=== Dataset extract ===
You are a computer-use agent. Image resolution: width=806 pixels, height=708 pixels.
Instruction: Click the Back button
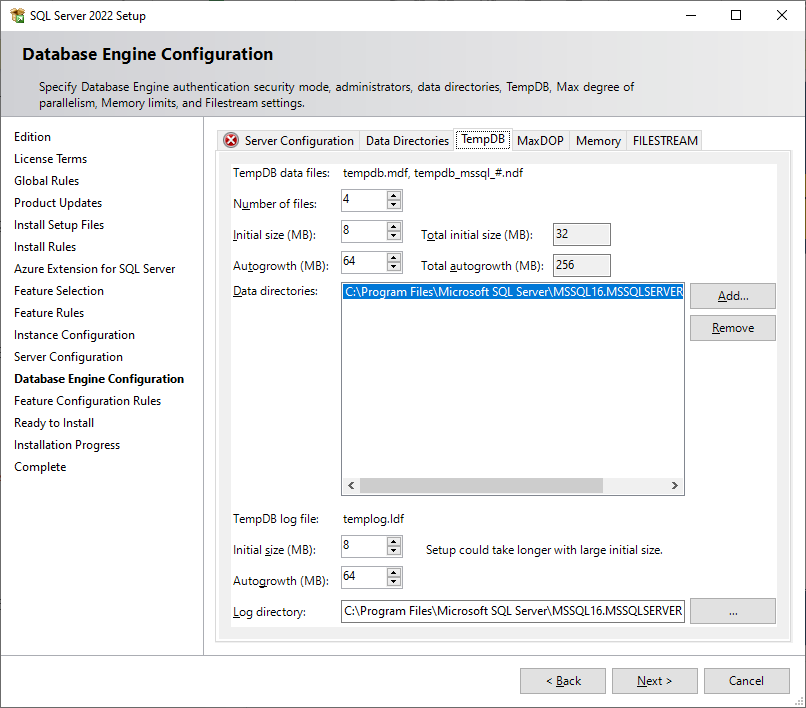point(562,680)
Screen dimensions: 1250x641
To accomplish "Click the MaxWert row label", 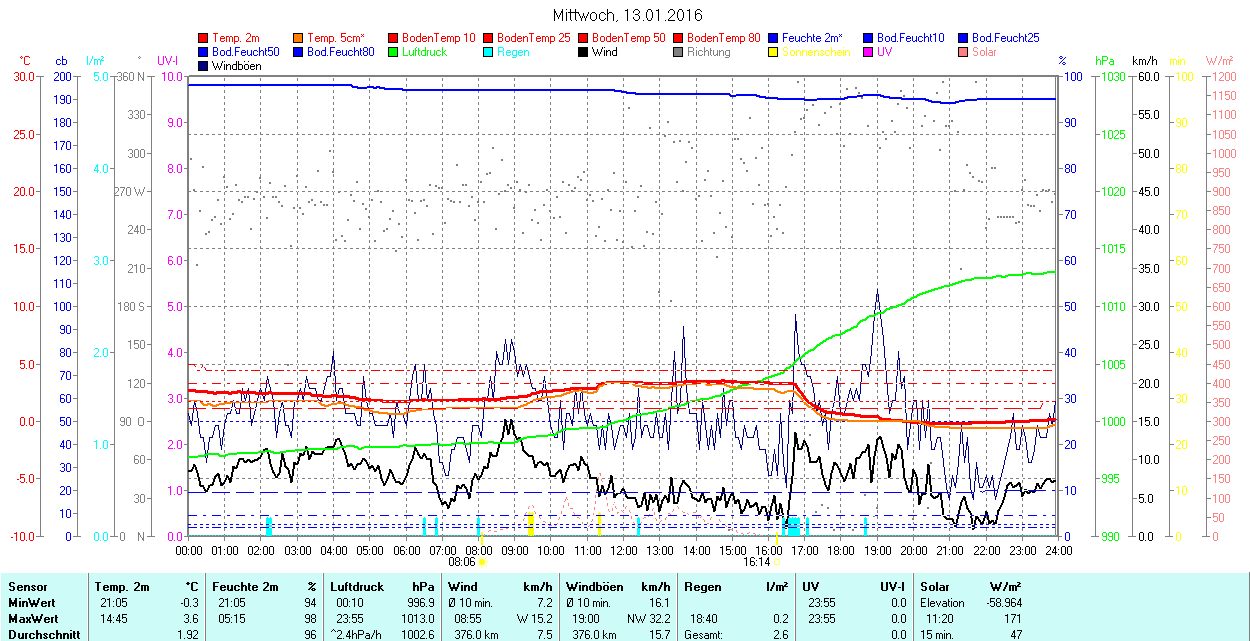I will pos(33,619).
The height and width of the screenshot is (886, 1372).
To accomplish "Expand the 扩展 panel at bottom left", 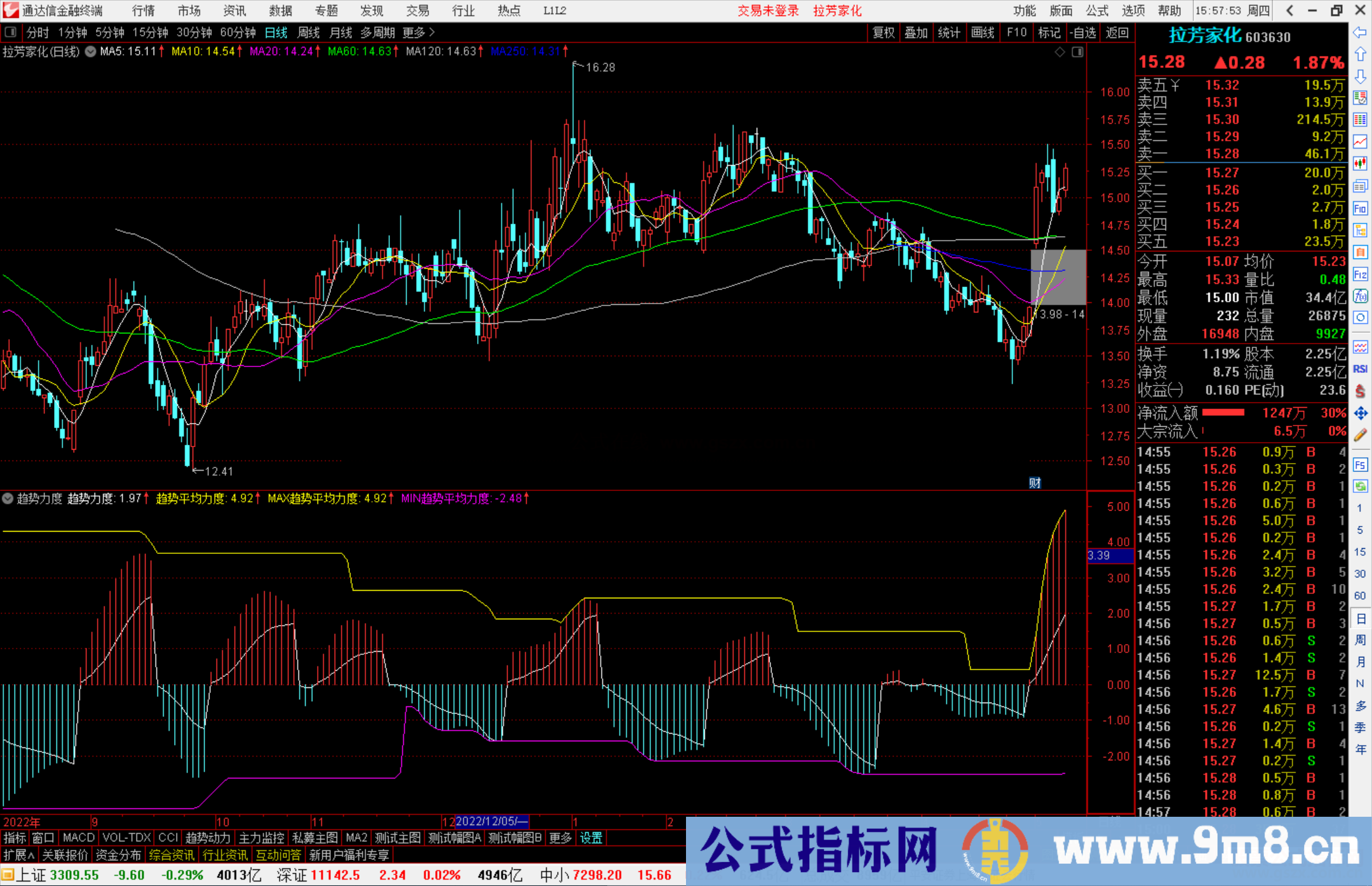I will (17, 855).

=== Short task ===
Report every line above that contains the string "width", matching case exactly.

=== Written answer ===
You are a computer-use agent. Image resolution: width=806 pixels, height=708 pixels.
The height and width of the screenshot is (886, 1372).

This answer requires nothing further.